People are also willing to cooperate in fisheries management. The majority of those interviewed stated they would be willing to report illegal activity on the coast using a digital app. Among some communities (e.g. small island), anonymity in reporting would enhance cooperation significantly. People are also willing to donate money to support Voluntary Organisations working for EBFM-related goals. There is considerable variation in the amount people are willing to donate and considerable variation among the three countries surveyed as to the percentage of people that would be willing to donate. In all instances, however, the strongest predictor of cooperation is pro-environmental sentiment.

EcoScope Survey

Marine Ecosystem Services and Wellbeing

Wellbeing responds to exposure to Marine Ecosystems Services (MES). The data reveals that exposure to MES varies considerably in the diverse contexts surveyed. Emotions during recent visits to the sea are more positive than average. Moreoever, positive relationships are observed between life satisfaction/happiness and respondent exposure to tangible marine ecosystems services (consumption of fish), intangible services (such as visits to the sea) and indirect marine ecosystems services (such as knowledge), even though the direct effects of MES on wellbeing are small relative to those of key determinants like relative income, health and lifestyle. Information about the harmful impacts of fisheries – and their management - causes significantly higher negative emotions and suppresses positive emotions.

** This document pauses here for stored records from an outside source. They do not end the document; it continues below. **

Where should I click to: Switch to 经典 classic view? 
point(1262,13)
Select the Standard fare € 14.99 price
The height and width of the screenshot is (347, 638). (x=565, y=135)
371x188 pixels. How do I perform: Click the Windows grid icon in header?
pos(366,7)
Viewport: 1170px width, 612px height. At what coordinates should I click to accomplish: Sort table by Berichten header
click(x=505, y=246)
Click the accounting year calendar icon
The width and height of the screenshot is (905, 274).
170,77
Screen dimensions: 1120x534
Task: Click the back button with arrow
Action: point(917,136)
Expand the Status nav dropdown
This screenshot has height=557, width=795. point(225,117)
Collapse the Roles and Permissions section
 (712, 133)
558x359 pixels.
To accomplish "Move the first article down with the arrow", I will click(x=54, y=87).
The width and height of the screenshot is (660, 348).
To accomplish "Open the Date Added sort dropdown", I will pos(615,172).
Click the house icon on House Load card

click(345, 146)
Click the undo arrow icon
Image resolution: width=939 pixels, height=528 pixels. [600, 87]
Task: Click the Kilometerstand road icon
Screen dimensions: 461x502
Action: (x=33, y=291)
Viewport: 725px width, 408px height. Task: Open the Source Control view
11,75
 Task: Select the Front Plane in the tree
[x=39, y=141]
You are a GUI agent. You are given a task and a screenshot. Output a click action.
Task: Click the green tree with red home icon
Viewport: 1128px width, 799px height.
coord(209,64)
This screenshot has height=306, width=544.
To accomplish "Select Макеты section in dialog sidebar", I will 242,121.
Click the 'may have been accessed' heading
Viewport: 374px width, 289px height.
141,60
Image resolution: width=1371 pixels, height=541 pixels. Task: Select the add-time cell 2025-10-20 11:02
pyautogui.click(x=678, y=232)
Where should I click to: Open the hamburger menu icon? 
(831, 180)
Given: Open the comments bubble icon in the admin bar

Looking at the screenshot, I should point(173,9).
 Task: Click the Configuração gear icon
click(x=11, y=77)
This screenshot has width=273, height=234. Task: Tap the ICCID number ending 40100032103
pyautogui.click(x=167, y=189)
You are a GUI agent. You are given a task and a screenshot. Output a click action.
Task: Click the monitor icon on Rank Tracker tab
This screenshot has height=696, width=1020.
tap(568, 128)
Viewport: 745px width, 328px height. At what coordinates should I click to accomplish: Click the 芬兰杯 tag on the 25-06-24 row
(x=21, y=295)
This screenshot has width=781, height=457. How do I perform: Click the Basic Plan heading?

The combined insights from the Ecoscope large-scale societal surveys suggest that fish and fisheries products occupy an important space in the diets of the Europeans interviewed, including of those with food scarcity concerns, and that exposure to both this (tangible) marine ecosystem service as well as other less tangible or indirect Marine Ecosystems Services are associated with higher levels of wellbeing.

While the term “Ecosystems Based Fisheries Management” (EBFM) holds little resonance among Europeans (including native English speakers), there is societal support for policies which promote this in substance. This is evidenced by people’s willingess to support the use of tax payer money for various forms of fishery regulation, their willingess to cooperate by voluntary reporting of illegal coastal activity and their willingess to donate some money to causes that promote EBFM. It is also evidenced by people’s behaviour in hypothetical markets: as consumers, they are willing to pay more for fish which carries attributes assocated with EBFM.

These findings cut across the three different contexts surveyed, but there is much to suggest that societal preferences are heterogenous (even within each country sample) and that the acceptance or otherwise of fisheries policies can vary among and within populations.